• **STATED TASK**: Print all of the entries below word for word, leaving out the pictures.

• **Recorded data**:
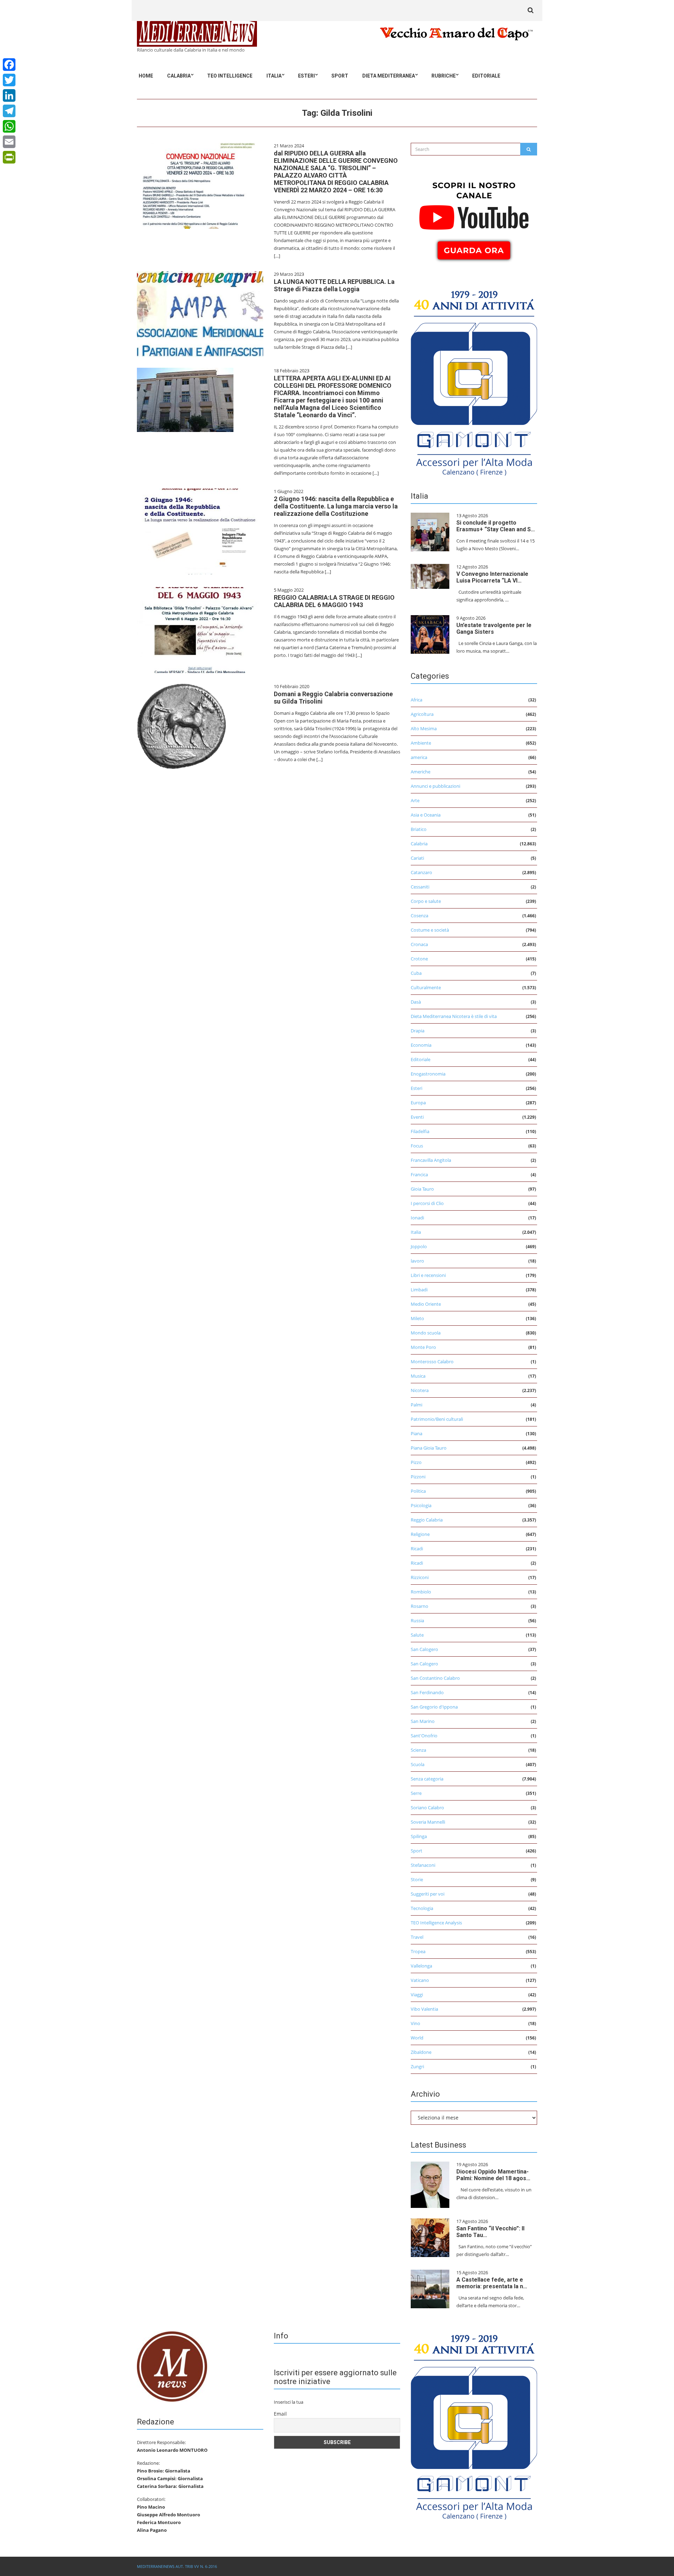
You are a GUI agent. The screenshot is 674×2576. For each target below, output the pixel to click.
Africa (416, 700)
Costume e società (430, 930)
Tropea (418, 1951)
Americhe (420, 771)
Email (280, 2413)
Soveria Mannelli (428, 1822)
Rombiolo (421, 1592)
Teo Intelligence (229, 76)
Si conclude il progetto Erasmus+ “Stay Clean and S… (495, 526)
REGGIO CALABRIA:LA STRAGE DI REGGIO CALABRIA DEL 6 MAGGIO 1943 (334, 601)
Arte (415, 800)
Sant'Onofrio (424, 1735)
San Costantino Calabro (435, 1678)
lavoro (417, 1261)
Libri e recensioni (428, 1275)
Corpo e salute (426, 901)
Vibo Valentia (424, 2009)
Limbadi (419, 1289)
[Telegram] (9, 111)
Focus (417, 1146)
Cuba (416, 973)
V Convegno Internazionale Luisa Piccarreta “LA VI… (492, 577)
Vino (415, 2023)
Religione (420, 1534)
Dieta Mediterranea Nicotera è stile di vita (454, 1016)
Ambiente (421, 743)
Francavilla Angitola (431, 1160)
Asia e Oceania (426, 815)
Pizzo (416, 1462)
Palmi (416, 1405)
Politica (418, 1491)
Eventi (417, 1117)
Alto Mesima (424, 728)
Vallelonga (421, 1966)
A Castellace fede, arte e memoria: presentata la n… (491, 2283)
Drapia (417, 1030)
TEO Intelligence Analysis (436, 1922)
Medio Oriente (426, 1304)
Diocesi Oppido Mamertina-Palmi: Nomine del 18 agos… (493, 2175)
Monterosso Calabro (432, 1361)
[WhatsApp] (9, 126)
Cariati (417, 858)
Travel (417, 1937)
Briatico (419, 829)
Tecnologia (422, 1908)
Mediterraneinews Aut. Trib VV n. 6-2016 (177, 2566)
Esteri (306, 76)
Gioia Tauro (422, 1189)
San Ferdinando (427, 1692)
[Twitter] (9, 80)
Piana (416, 1433)
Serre (416, 1793)
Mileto (417, 1318)
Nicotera (420, 1390)
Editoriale (486, 76)
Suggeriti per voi (427, 1894)
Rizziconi (420, 1577)
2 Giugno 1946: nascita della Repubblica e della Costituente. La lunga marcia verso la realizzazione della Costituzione (336, 506)
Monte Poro (423, 1347)
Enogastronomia (428, 1074)
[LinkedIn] (9, 95)
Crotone (419, 959)
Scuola (417, 1764)
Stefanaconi (423, 1865)
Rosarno (419, 1606)
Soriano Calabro (427, 1807)
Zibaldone (421, 2052)
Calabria (179, 76)
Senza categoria (427, 1779)
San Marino (423, 1721)
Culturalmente (426, 987)
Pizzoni (418, 1476)
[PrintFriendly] (9, 157)
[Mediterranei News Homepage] (172, 2366)
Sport (339, 76)
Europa (418, 1102)
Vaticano (420, 1980)
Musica (418, 1376)
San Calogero (424, 1649)
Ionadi (417, 1217)
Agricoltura (422, 714)
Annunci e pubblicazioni (435, 786)
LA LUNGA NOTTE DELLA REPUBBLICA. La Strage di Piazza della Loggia (334, 285)
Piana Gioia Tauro (429, 1448)
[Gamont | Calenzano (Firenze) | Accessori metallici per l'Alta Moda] (474, 381)
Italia (274, 76)
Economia (421, 1045)
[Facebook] (9, 64)
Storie (417, 1879)
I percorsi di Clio (427, 1203)
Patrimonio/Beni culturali (437, 1419)
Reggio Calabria (427, 1520)
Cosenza (419, 915)
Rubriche (443, 76)
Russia (417, 1620)
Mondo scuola (426, 1333)
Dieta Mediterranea (388, 76)
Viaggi (417, 1994)
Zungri (417, 2066)
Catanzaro (421, 872)
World (417, 2038)
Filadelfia (420, 1131)
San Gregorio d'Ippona (434, 1707)
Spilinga (419, 1836)
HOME (146, 76)
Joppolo (419, 1246)
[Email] (9, 141)
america (419, 757)
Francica (419, 1174)
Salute (417, 1635)
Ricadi (417, 1548)
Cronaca (419, 944)
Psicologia (421, 1505)
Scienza (418, 1750)
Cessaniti (420, 887)
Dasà (416, 1002)
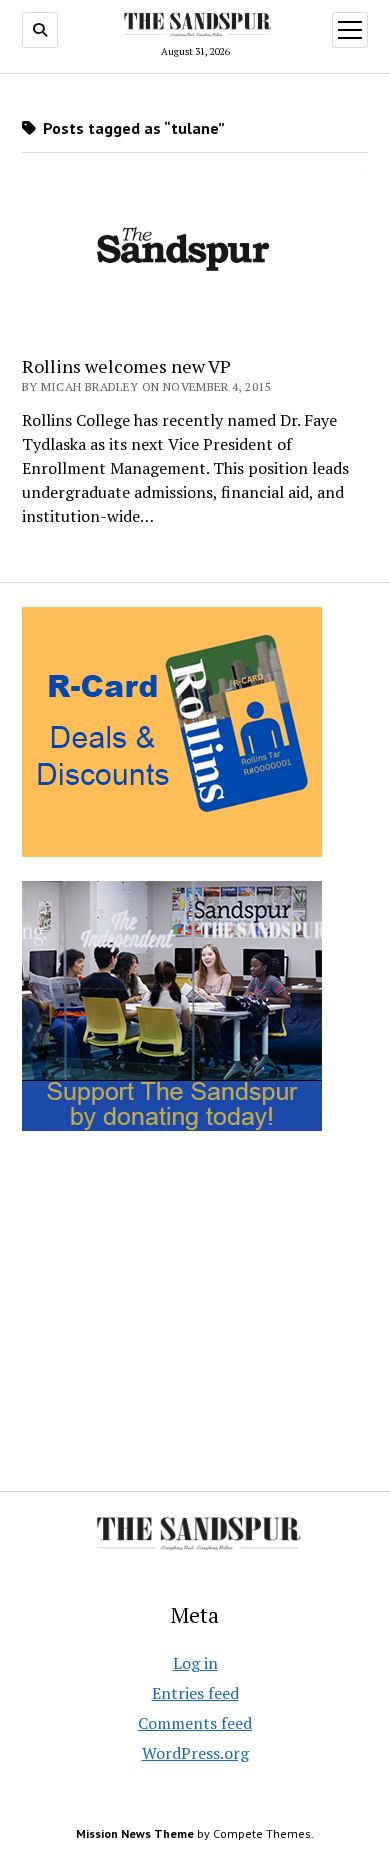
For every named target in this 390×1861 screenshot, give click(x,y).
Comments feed (195, 1723)
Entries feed (195, 1693)
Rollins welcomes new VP (126, 366)
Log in (195, 1663)
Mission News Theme (135, 1833)
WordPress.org (195, 1753)
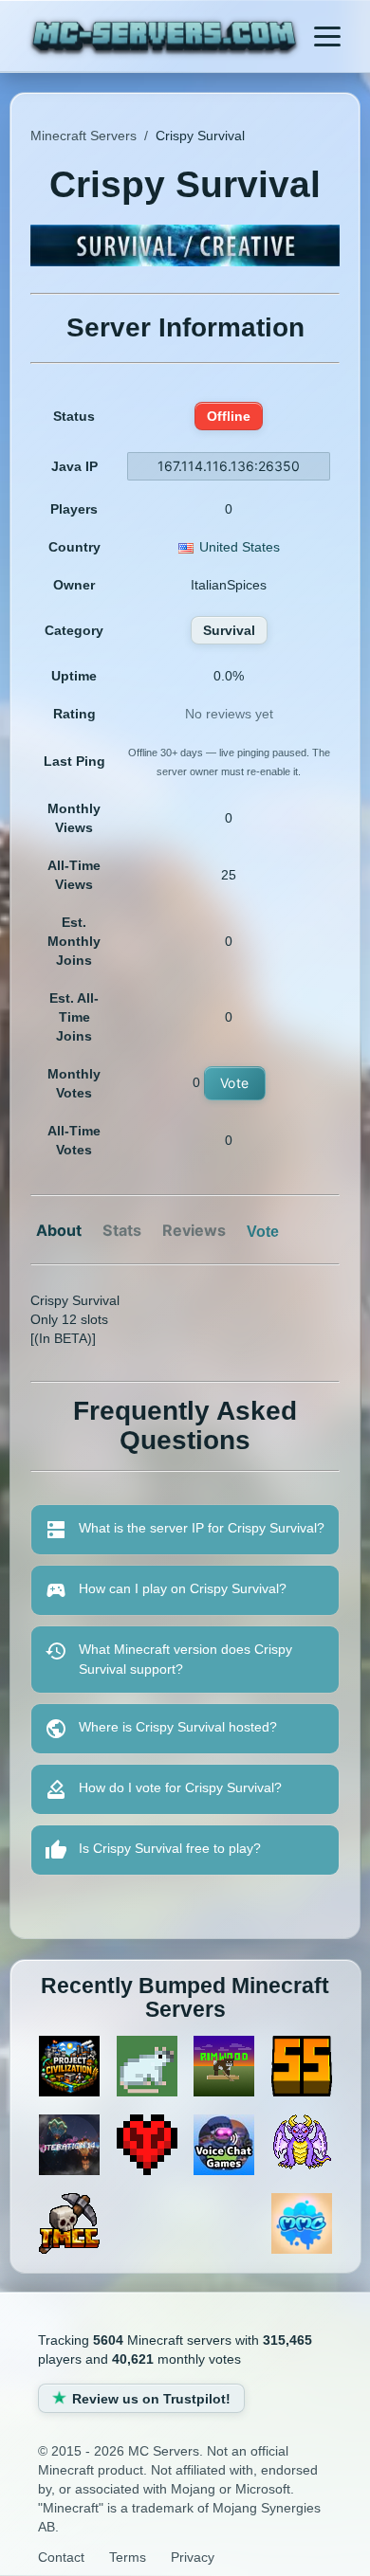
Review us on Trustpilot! (151, 2398)
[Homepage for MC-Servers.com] (164, 38)
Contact (61, 2557)
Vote (235, 1083)
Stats (121, 1230)
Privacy (192, 2557)
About (59, 1230)
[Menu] (327, 36)
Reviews (194, 1230)
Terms (127, 2557)
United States (239, 546)
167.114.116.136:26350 (228, 466)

• **RESULT**:
You are a GUI agent. The screenshot is 674×2576. For each target below, output the pixel to click.
Africa (416, 700)
Costume e società (430, 930)
Tropea (418, 1951)
Americhe (420, 771)
Email (280, 2413)
Soveria Mannelli (428, 1822)
Rombiolo (421, 1592)
Teo Intelligence (229, 76)
Si conclude il progetto Erasmus+ “Stay Clean and S… (495, 526)
REGGIO CALABRIA:LA STRAGE DI REGGIO CALABRIA DEL 6 MAGGIO 1943 (334, 601)
Arte (415, 800)
Sant'Onofrio (424, 1735)
San Costantino Calabro (435, 1678)
lavoro (417, 1261)
Libri e recensioni (428, 1275)
Corpo e salute (426, 901)
Vibo Valentia (424, 2009)
Limbadi (419, 1289)
[Telegram] (9, 111)
Focus (417, 1146)
Cuba (416, 973)
V Convegno Internazionale Luisa Piccarreta “LA VI… (492, 577)
Vino (415, 2023)
Religione (420, 1534)
Dieta Mediterranea Nicotera è stile di vita (454, 1016)
Ambiente (421, 743)
Francavilla Angitola (431, 1160)
Asia e Oceania (426, 815)
Pizzo (416, 1462)
Palmi (416, 1405)
Politica (418, 1491)
Eventi (417, 1117)
Alto Mesima (424, 728)
Vallelonga (421, 1966)
A Castellace fede, arte e memoria: presentata la n… (491, 2283)
Drapia (417, 1030)
TEO Intelligence Analysis (436, 1922)
Medio Oriente (426, 1304)
Diocesi Oppido Mamertina-Palmi: Nomine del 18 agos… (493, 2175)
Monterosso Calabro (432, 1361)
[WhatsApp] (9, 126)
Cariati (417, 858)
Travel (417, 1937)
Briatico (419, 829)
Tecnologia (422, 1908)
Mediterraneinews Aut. Trib VV n. 6-2016 (177, 2566)
Esteri (306, 76)
Gioia Tauro (422, 1189)
San Ferdinando (427, 1692)
[Twitter] (9, 80)
Piana (416, 1433)
Serre (416, 1793)
Mileto (417, 1318)
Nicotera (420, 1390)
Editoriale (486, 76)
Suggeriti per voi (427, 1894)
Rizziconi (420, 1577)
2 Giugno 1946: nascita della Repubblica e della Costituente. La lunga marcia verso la realizzazione della Costituzione (336, 506)
Monte Poro (423, 1347)
Enogastronomia (428, 1074)
[LinkedIn] (9, 95)
Crotone (419, 959)
Scuola (417, 1764)
Stefanaconi (423, 1865)
Rosarno (419, 1606)
Soriano Calabro (427, 1807)
Zibaldone (421, 2052)
Calabria (179, 76)
Senza categoria (427, 1779)
San Marino (423, 1721)
Culturalmente (426, 987)
Pizzoni (418, 1476)
[PrintFriendly] (9, 157)
[Mediterranei News Homepage] (172, 2366)
Sport (339, 76)
Europa (418, 1102)
Vaticano (420, 1980)
Musica (418, 1376)
San Calogero (424, 1649)
Ionadi (417, 1217)
Agricoltura (422, 714)
Annunci e pubblicazioni (435, 786)
LA LUNGA NOTTE DELLA REPUBBLICA. La Strage di Piazza della Loggia (334, 285)
Piana Gioia Tauro (429, 1448)
[Gamont | Calenzano (Firenze) | Accessori metallici per l'Alta Moda] (474, 381)
Italia (274, 76)
Economia (421, 1045)
[Facebook] (9, 64)
Storie (417, 1879)
I percorsi di Clio (427, 1203)
Patrimonio/Beni culturali (437, 1419)
Reggio Calabria (427, 1520)
Cosenza (419, 915)
Rubriche (443, 76)
Russia (417, 1620)
Mondo scuola (426, 1333)
Dieta Mediterranea (388, 76)
Viaggi (417, 1994)
Zungri (417, 2066)
Catanzaro (421, 872)
World (417, 2038)
Filadelfia (420, 1131)
San Gregorio d'Ippona (434, 1707)
Spilinga (419, 1836)
HOME (146, 76)
Joppolo (419, 1246)
[Email] (9, 141)
america (419, 757)
Francica (419, 1174)
Salute (417, 1635)
Ricadi (417, 1548)
Cronaca (419, 944)
Psicologia (421, 1505)
Scienza (418, 1750)
Cessaniti (420, 887)
Dasà (416, 1002)
For every named target in this 390×1861 screenshot, give click(x,y).
Comments feed (195, 1723)
Entries feed (195, 1693)
Rollins welcomes new VP (126, 366)
Log in (195, 1663)
Mission News Theme (135, 1833)
WordPress.org (195, 1753)
Review us on Trustpilot! (151, 2398)
[Homepage for MC-Servers.com] (164, 38)
Contact (61, 2557)
Vote (235, 1083)
Stats (121, 1230)
Privacy (192, 2557)
About (59, 1230)
[Menu] (327, 36)
Reviews (194, 1230)
Terms (127, 2557)
United States (239, 546)
167.114.116.136:26350 (228, 466)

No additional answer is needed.